** What you should do **
All records should be written out again exactly.

*** Begin section ***

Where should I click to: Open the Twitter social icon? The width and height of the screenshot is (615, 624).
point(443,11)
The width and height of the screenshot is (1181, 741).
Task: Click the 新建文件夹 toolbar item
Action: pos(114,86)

*** End section ***

** Exercise answer **
Where should I click to: Open the Twitter social icon? The width and height of the screenshot is (615, 624).
point(443,11)
The width and height of the screenshot is (1181, 741).
Task: Click the 新建文件夹 toolbar item
Action: pos(114,86)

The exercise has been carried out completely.